Let's take a break today from serious investigation and take a walk on the lighter side. There are many well-known characters in popular culture, many who became famous in works of fiction. But some of them are based on real people who actually lived. Most people will probably know most of these, but I bet you nobody will know all of them. Let's get started with some really easy ones, from ancient history; starting with:

Beowulf

Norse hero

Fictional. This hero of the Old English poem of the same name is said to have lived some 1,500 years ago, 500 years before the great poem was written about his battles with the monster Grendel and other creatures. There is no historical reference to any such person having actually lived, outside of literature.
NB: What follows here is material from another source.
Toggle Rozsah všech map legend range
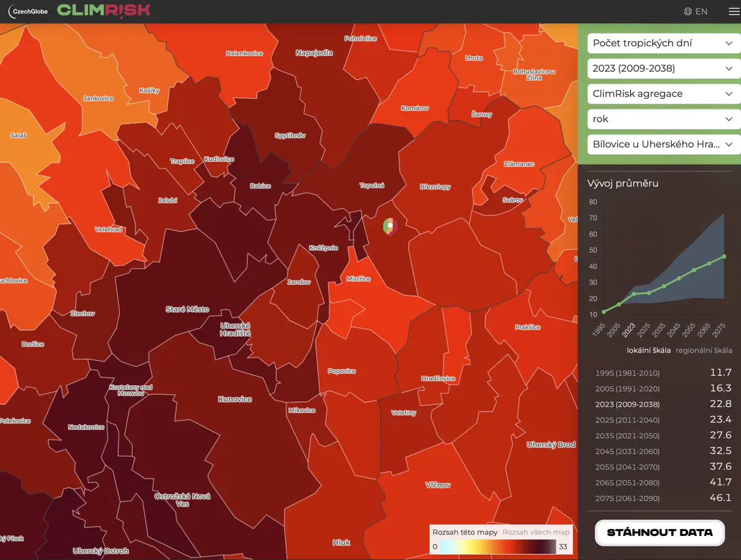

And thankfully, no historical reference to any of the monsters either.

Ulysses aka Odysseus

Ancient Greek hero

Probably fictional. Although history can't tell us for certain whether there was an actual Greek king of Ithaca named Odysseus, we also don't have reason to believe there wasn't. Certainly the tales told about him in Homer's The Iliad and The Odyssey were purely fiction, but they were also full of real people, places, and events. Surprisingly, it's actually more likely that Odysseus himself was a real person than his storyteller, Homer, who is considered by most scholars to have been a fictitious name attached to the works of multiple poets.

Sinbad the Sailor

Persian adventurer

Fictional. The only seven voyages this seagoing adventurer ever took were in Western translations of the book One Thousand and One Nights. It's not known who originally wrote the tale of this ancient Persian adventurer, but along with his fellow popular characters Aladdin and Ali Baba, Sinbad never actually appeared in Arabic versions of the Nights.

You probably got all of those. So let's move on to American history and see if you can keep your streak going, beginning with:

Uncle Sam

American icon

Real. Sam Wilson owned a meat-packing company that sold barrels of beef to U.S. soldiers during the War of 1812, stamped "US" which the soldiers joked must have stood for Uncle Sam. His reputation was that of a man of great character and honesty, and 150 years later in 1961, an act of Congress officially saluted "Uncle Sam Wilson" as the progenitor of America's national symbol.

Johnny Appleseed

Tree-planting folk character

Real. John Chapman earned the nickname Johnny Appleseed by planting nurseries to grow apple trees, beginning on his own land grant that his father Nathaniel received as a revolutionary war soldier fighting under George Washington. A man of great piety and faith, he lived an almost hermit-like lifestyle of service. He founded nurseries throughout northern Ohio and encouraged his managers to sell or give away the trees as cheaply as possible.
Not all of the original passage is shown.